• _YOUR ASSIGNMENT_
Print each record below exactly as it appears.

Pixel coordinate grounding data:
—————
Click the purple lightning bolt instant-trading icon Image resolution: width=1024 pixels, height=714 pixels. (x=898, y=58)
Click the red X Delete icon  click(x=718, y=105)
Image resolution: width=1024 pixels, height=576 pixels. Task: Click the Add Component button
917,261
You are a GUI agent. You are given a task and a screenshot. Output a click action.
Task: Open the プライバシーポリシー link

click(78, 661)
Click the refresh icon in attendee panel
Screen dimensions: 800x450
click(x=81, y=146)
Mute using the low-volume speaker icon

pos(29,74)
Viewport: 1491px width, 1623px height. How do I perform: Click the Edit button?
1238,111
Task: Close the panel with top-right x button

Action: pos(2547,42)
—————
• _FINISHED TASK_
Click the purple lightning bolt instant-trading icon Image resolution: width=1024 pixels, height=714 pixels. (x=898, y=58)
Click the red X Delete icon  click(x=718, y=105)
Image resolution: width=1024 pixels, height=576 pixels. Task: Click the Add Component button
917,261
You are a GUI agent. You are given a task and a screenshot. Output a click action.
Task: Open the プライバシーポリシー link

click(78, 661)
Click the refresh icon in attendee panel
Screen dimensions: 800x450
click(x=81, y=146)
Mute using the low-volume speaker icon

pos(29,74)
Viewport: 1491px width, 1623px height. How do I perform: Click the Edit button?
1238,111
Task: Close the panel with top-right x button

Action: pos(2547,42)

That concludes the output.